The following piece was written by Dylan Ratigan

One thing about doing a two hour show that heavily covers both the financial crisis and the wars in Iraq and Afghanistan is that you notice on a daily basis the shocking juxtaposition between the lucky Wall Streeters and the unlucky soldiers.

We all know at this point that our banking system is being used as an unregulated bonus-seeking mechanism for bankers, now underwritten by taxpayers with $23.7 trillion worth of national wealth.

Bankers lent pretend money to home buyers to award themselves actual money in bonuses — making home prices balloon and, in the process, bankrupting America’s treasury, currency, the states, and many of its citizens.

To simply let the housing market rapidly correct itself (or more likely over-correct) would result in massive societal disruption, possible violence and unnecessary suffering.

So while we slowly attempt to close the taxpayer-funded bank casinos and try to restore the basic rules of investment and lending in our economy, we have difficult decisions to make.

Unfortunately, our only choice for a less jarring social transition so far has been to artificially adjust the real prices of our homes via government guarantees to banks (for bad mortgages and losing gambling bets) — or relatively arbitrary handouts to home buyers.

What did these people do to deserve the handout?

How do you feel about a Wall Street Banker who has been renting an apartment here in New York and this year combined the bonus money he made on bundling new taxpayer-sponsored Fannie Mae CDS with a first-time home buyers tax credit gift from the taxpayers to buy the penthouse in his building?

Meanwhile, we have already been at war for 8 years with no end in sight. World War II was 5 years. We are fighting these wars with the fewest number of soldiers in modern U.S. History. To avoid incorporating a politically unpopular draft, we deploy the same soldiers five or six times with comparatively minuscule breaks in between.

However, the dire state of the economy has been a boon to military recruitment, but I am not sure if we will ever see the Wall Street bank scammers claim their rightful credit for that.

So instead of using these bad- (Wall Street) to- arbitrary (first time home buyers) ways to pump money into rescuing our housing market, let’s give it to those who are truly deserving of handouts: our servicemen and women.

I propose that we immediately enact the following:

  • Give every single man and woman that is fighting for us a housing credit of $50,000, with the caveat that the credit must be used by someone within two years.
  • Make it so that the credits are completely fungible, meaning that if the veteran doesn’t wish to buy a house, he or she can sell the credit to someone who does — and keep the money. If the reselling of gift cards on Ebay is any indication, I am sure there will be a thriving market where soldiers could probably get pretty close to 90 cents on the dollar for their credit.

Considering the roughly 2 million veterans who have served in Iraq and Afghanistan so far, this would give a much needed $100 billion boost to the housing market. Just as a template for comparison, Goldman Sachs (albeit it doing “God’s work”) and the other complicit banks like JP Morgan and Morgan Stanley will pay $29.4 billion in personal bonuses this year.
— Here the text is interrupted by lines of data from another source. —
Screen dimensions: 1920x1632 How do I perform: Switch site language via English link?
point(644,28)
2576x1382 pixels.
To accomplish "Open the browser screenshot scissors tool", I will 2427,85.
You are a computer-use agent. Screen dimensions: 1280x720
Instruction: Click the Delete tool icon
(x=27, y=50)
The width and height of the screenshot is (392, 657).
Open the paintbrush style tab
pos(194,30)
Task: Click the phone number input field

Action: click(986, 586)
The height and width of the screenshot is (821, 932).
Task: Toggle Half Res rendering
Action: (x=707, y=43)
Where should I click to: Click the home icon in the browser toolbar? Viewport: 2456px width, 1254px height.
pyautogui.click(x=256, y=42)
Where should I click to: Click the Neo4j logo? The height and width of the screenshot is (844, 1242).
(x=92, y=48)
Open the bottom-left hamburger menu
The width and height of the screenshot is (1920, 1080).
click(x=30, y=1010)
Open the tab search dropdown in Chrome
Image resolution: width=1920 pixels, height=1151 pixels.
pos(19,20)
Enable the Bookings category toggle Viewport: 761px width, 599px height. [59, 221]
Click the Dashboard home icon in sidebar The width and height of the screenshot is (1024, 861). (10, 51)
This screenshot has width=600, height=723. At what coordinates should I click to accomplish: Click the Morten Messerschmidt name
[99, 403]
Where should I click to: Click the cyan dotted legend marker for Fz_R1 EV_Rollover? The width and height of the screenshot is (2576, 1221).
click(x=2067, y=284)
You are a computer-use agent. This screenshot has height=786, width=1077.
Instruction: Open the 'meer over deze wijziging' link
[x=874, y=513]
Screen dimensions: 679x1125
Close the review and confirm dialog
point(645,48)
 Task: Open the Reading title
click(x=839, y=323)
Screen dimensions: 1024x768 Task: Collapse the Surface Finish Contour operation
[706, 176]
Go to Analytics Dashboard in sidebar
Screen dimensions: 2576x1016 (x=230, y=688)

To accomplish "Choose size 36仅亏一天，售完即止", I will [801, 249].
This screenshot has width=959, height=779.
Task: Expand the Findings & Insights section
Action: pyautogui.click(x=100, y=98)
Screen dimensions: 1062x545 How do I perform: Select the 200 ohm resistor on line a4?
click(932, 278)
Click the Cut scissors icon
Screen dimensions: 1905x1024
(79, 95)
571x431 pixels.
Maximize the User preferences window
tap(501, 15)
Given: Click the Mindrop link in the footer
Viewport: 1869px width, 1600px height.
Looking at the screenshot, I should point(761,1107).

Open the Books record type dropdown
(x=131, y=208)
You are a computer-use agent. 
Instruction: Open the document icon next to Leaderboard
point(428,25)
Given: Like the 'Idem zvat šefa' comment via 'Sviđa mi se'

In reporting on this financial crisis, I have been most surprised by the blatant disregard that our politicians and even some journalists have shown for the most fundamental American notion of fairness. I don’t think handing taxpayer trillions to some of the least worthy individuals is something that our country will stand for, regardless of what the current incumbents think.

If we must resort to handouts to save our country, let’s at least put them in the hands of the most deserving.